Édimbourg, années 1820. à la Faculté de Médecine, le corps professoral s’inquiète, la pénurie de cadavres voués à la dissection est préoccupante, au regard des besoins pédagogiques de l’institution. Les autorités n’en délivrent qu’un nombre infime par an, ceux de criminels exécutés, jugés indignes d’un enterrement religieux.
L’offre étant donc loin de satisfaire la demande, d’inquiétantes activités nocturnes vont se dérouler dans les cimetières d’Écosse, où un commerce funèbre prospère : des « résurrectionnistes » — c’est ainsi qu’on les appelait —, vont arracher les défunts à leur éternel repos et marchander les dépouilles ainsi exhumées dans les Écoles d’Anatomie. Discrétion assurée. Jusqu’au jour où l’évidence s’impose à certains : il serait plus rapide, plus aisé et plus profitable de tuer que de creuser. William Burke et William Hare, un duo d’assassins vont alors régulièrement approvisionner en cadavres l’École d’Anatomie du Dr Knox.
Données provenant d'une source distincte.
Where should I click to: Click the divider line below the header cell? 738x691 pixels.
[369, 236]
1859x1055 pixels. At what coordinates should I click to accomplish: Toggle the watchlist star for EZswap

Ce livre retrace l’histoire de ce périple meurtrier, qui a laissé une trace ineffaçable dans l’histoire du crime et en publie des archives inédites en français. Il interroge tout autant la mémoire de cet itinéraire criminel, les résurrections littéraires et cinématographiques contemporaines des résurrectionnistes, l’éternel retour des body-snatchers. Et son actualité : les anciens décors des meurtres d’Édimbourg et d’ailleurs sont devenus des lieux de divertissement, destinations d’un tourisme macabre, une des étapes de ce dark tourism qui a recyclé certains des lieux jadis hantés par la mort dans une économie et une cartographie de parc d’attractions globalisées.